WORK ORDER: Your answer must match the records word for word and contain no pictures.

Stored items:
□ □ □ □

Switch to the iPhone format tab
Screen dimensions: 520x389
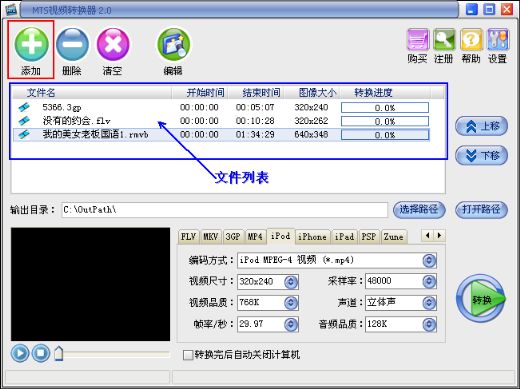[x=312, y=237]
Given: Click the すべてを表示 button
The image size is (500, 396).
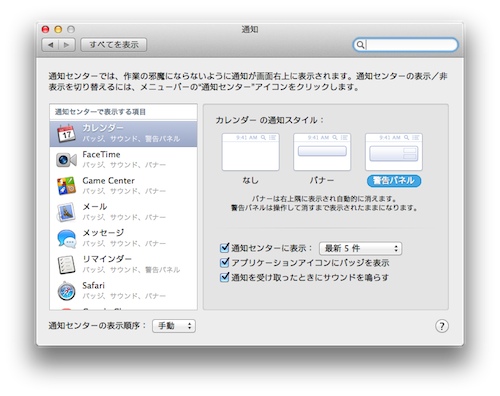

□ □ □ □

EXERCISE RESULT:
Switch to the iPhone format tab
Screen dimensions: 520x389
[x=312, y=237]
Given: Click the すべてを表示 button
The image size is (500, 396).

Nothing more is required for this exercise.